Repetitive Pregnancy Loss in inv(22)(p13q12) Carrier.
- Author:
Do Hoon KIM
1
;
Jung Sook HA
;
Jeong Ho RHEE
Author Information
1. Department of Laboratory Medicine, Keimyung University School of Medicine, Daegu, Korea. ksksmom@dsmc.or.kr
- Publication Type:Case Report
- Keywords:
Recombinant;
inv(2);
Partial trisomy 22;
Repetitive pregnancy loss
- MeSH:
Abortion, Spontaneous;
Chromosomes, Human, Pair 22;
Complement System Proteins;
Female;
Fluorescence;
Humans;
Hydrops Fetalis;
In Situ Hybridization;
Karyotyping;
Pregnancy
- From:Journal of Genetic Medicine
2010;7(1):78-81
- CountryRepublic of Korea
- Language:English
-
Abstract:
Pericentric inversion is not rare in humans and is usually benign. However, pericentric inversion can lead to production of an unbalanced recombinant and might be a cause of repetitive pregnancy loss. Pericentric inversion of chromosome 22 is rare and only a few cases have been reported. We report a case of inv(22)(p13q12) carrier who had history of repetitive pregnancy loss including three spontaneous abortions and one fetal hydrops in which the chromosomal complement was rec(22)dup(22q) inv(22)(p13q12)mat.
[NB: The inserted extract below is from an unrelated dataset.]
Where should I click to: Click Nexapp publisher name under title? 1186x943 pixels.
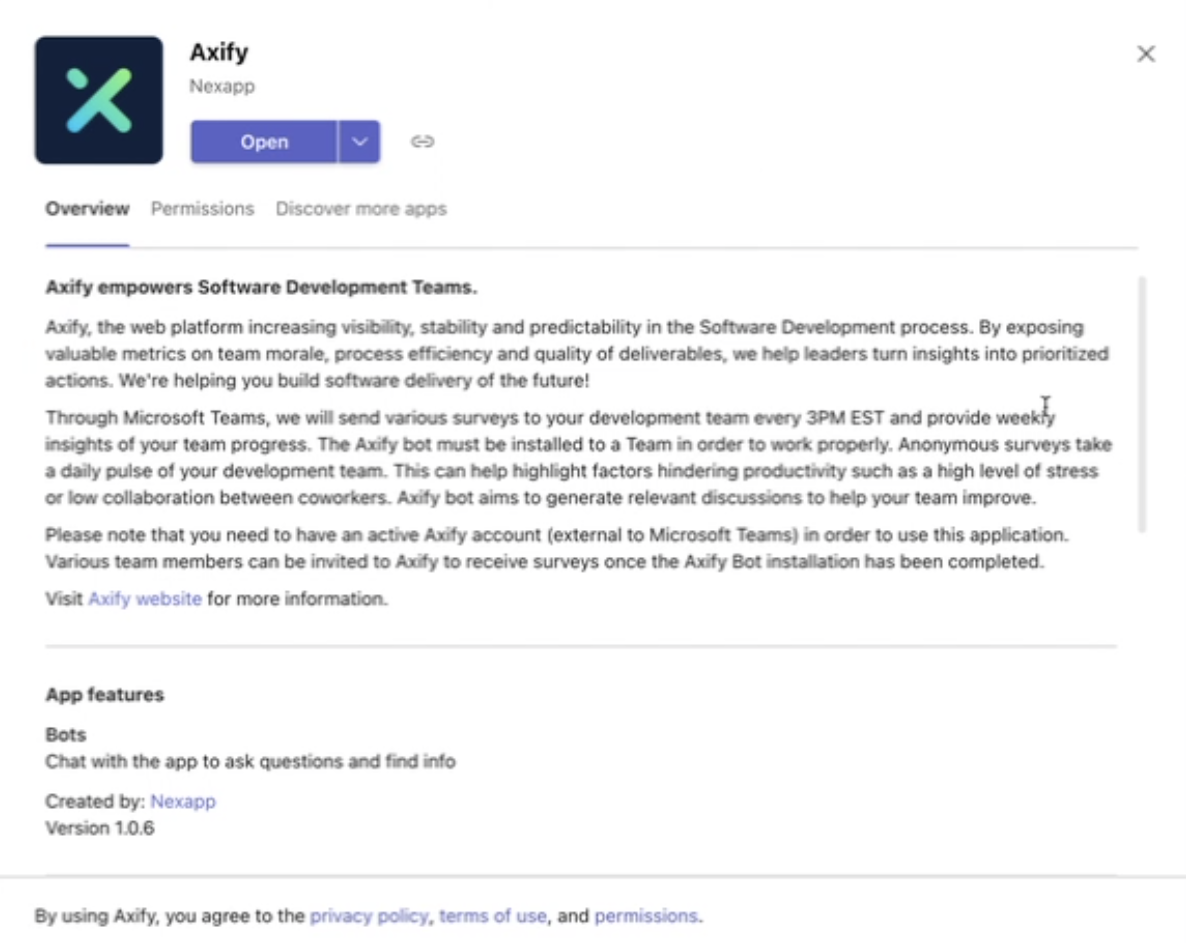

The maternal inv(22) and fetal rec(22) were confirmed by fluorescence in situ hybridization using region-specific probes (TUPLE1 on 22q11.2 and ARSA on 22q13). Because the identification of inv(22) or rec(22) in conventional karyotyping might be easily overlooked, great attention and additional molecular tests are required for accurate diagnosis of inv(22) and rec(22).